* [Required work]
When you spot the word "first" in a line of the data below, copy that line.

········

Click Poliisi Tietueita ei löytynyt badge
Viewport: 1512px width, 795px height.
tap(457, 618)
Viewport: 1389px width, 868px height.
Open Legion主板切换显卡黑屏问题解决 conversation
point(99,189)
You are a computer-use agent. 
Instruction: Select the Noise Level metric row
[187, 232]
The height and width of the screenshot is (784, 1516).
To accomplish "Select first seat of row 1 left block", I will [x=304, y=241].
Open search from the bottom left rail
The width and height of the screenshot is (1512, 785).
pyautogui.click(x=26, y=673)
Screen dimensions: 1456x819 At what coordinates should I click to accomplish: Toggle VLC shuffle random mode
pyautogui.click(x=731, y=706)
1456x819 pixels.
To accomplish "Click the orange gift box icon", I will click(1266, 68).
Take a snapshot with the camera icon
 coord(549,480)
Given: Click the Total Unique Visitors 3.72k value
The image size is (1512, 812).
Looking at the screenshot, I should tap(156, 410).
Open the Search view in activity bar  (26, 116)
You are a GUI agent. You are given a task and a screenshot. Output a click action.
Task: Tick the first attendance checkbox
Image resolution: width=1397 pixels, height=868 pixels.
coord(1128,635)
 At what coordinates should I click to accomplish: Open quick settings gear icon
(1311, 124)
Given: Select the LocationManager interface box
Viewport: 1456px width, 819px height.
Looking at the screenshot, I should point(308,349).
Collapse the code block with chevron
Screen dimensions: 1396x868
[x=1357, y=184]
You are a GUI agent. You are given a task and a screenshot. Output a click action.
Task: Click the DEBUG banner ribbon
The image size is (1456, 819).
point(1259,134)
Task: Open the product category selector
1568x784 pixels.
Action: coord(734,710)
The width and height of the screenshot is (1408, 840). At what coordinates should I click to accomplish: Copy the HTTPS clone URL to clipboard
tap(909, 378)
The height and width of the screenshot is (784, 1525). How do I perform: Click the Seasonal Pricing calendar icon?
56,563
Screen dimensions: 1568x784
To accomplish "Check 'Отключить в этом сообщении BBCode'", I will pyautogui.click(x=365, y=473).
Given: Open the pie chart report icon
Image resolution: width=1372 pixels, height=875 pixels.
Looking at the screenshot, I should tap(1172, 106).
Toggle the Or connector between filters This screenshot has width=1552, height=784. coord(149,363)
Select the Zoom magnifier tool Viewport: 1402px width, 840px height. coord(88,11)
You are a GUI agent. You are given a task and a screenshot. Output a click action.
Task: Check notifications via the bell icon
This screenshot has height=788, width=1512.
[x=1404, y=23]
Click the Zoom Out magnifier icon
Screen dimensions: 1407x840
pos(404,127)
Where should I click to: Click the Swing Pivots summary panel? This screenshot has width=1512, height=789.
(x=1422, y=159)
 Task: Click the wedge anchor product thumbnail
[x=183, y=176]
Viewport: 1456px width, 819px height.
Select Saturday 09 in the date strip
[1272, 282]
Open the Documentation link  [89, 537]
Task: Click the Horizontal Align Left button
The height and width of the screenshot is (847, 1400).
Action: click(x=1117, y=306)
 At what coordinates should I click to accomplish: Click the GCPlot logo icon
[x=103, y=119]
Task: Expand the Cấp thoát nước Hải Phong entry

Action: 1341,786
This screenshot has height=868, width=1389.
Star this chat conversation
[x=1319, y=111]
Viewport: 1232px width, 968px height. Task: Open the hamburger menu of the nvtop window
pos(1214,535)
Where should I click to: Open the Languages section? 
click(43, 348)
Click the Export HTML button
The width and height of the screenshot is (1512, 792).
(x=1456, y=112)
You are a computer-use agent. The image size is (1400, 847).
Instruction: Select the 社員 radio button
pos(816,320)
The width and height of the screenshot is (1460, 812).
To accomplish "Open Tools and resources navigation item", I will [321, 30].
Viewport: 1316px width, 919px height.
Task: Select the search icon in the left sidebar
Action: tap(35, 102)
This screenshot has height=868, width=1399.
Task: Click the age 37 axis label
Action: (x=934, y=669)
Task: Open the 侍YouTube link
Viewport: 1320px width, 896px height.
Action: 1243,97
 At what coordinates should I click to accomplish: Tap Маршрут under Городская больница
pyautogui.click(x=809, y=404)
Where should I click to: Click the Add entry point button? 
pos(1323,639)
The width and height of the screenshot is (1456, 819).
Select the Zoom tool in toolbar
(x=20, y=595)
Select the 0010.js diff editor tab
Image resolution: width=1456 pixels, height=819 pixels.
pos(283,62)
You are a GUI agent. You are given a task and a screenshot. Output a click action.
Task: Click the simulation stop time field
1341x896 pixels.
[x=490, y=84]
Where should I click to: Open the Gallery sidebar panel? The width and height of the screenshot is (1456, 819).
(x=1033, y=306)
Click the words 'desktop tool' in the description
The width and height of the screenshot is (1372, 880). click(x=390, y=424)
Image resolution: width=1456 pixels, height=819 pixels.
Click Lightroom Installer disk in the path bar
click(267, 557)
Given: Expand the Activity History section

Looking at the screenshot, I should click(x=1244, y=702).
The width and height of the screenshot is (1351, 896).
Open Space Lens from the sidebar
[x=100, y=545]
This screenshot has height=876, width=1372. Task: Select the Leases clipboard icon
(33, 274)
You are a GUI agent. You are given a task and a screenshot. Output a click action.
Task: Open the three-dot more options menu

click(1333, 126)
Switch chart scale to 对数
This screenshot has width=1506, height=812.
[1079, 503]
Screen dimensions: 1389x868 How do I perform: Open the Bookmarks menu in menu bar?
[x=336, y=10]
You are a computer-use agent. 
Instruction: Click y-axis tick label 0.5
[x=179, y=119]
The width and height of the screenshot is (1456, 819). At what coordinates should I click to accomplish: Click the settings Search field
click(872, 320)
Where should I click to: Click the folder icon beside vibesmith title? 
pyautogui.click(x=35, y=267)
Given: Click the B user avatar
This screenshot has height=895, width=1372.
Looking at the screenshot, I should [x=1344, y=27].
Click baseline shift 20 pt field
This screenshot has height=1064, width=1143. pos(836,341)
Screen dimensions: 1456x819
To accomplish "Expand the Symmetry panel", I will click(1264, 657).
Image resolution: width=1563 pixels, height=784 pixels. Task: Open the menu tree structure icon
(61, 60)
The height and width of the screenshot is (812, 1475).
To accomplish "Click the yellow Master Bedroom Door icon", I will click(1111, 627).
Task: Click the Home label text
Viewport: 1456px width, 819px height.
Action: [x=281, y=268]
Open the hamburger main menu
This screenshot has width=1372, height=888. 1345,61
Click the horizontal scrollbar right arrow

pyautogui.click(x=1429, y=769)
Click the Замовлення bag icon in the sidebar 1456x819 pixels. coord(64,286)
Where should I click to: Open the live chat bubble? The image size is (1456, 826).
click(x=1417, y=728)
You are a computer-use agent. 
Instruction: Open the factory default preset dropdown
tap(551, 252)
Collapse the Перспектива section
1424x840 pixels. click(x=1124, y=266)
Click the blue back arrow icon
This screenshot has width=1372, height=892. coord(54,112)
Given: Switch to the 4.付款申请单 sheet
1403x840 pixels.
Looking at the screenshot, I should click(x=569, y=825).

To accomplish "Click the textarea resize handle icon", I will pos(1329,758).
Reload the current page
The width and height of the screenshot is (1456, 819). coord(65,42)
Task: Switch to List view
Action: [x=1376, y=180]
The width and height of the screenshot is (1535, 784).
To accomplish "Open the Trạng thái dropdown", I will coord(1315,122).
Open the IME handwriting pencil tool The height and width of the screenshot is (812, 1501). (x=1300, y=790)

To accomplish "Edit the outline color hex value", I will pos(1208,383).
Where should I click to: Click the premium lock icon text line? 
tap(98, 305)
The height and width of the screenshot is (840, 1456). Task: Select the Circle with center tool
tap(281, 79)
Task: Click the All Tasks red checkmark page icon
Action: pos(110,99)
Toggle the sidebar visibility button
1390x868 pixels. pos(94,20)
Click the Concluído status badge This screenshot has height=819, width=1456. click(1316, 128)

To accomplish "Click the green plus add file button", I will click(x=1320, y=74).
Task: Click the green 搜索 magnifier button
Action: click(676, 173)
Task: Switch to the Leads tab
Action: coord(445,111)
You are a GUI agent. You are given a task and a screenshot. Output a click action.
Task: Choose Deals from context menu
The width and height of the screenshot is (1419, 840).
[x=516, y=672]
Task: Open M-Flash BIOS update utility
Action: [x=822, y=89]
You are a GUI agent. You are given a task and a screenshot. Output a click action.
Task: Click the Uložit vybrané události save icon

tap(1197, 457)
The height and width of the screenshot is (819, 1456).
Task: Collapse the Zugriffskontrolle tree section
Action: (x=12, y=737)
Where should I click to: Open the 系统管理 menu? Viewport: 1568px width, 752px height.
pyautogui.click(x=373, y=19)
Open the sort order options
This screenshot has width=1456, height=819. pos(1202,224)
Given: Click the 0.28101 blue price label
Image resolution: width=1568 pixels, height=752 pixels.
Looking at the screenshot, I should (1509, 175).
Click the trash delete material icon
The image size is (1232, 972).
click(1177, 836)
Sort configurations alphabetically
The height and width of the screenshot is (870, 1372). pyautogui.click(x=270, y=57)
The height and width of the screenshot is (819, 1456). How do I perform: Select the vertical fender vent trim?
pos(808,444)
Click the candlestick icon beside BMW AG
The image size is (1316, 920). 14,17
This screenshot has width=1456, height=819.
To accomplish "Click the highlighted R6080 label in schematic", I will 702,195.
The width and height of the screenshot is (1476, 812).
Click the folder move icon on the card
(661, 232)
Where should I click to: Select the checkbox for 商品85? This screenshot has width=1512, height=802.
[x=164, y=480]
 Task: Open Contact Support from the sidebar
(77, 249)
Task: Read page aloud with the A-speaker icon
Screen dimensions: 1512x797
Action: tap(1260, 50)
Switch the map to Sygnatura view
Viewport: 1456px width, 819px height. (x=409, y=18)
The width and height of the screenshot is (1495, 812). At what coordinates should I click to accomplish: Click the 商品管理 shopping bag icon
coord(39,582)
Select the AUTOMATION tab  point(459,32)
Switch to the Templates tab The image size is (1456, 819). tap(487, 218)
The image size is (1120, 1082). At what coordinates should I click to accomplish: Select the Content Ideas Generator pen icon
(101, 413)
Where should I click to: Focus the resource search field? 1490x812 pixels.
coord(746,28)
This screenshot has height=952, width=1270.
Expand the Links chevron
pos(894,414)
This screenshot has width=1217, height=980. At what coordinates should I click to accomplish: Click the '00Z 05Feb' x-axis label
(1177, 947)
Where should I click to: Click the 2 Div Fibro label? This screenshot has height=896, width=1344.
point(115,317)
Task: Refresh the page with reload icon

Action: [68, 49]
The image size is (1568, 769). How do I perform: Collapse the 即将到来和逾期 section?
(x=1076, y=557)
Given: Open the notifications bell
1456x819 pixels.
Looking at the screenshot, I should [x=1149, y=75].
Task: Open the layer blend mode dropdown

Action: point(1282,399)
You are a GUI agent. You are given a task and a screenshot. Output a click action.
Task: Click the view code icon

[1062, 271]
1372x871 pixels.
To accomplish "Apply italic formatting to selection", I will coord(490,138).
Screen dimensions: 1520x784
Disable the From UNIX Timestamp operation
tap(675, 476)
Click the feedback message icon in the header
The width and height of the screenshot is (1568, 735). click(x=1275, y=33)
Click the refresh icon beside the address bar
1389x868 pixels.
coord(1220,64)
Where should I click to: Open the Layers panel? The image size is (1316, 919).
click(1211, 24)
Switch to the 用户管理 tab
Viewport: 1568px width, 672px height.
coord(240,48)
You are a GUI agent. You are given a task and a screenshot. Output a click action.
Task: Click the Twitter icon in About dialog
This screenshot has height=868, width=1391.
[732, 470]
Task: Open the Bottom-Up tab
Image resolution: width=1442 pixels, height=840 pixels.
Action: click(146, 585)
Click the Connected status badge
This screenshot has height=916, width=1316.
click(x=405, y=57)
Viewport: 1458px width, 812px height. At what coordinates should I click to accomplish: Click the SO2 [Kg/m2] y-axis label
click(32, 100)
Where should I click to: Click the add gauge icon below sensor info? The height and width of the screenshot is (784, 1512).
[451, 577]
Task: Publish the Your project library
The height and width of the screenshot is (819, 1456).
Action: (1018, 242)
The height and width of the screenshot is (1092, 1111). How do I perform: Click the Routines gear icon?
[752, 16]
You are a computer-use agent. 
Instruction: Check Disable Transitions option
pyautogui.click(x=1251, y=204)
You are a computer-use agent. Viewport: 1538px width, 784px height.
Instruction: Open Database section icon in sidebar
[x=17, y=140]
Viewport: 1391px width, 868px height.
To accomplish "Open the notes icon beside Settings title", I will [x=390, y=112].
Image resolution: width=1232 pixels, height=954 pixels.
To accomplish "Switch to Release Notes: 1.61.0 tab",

········

* [Task response]
To accomplish "Select first seat of row 1 left block", I will [x=304, y=241].
Task: Tick the first attendance checkbox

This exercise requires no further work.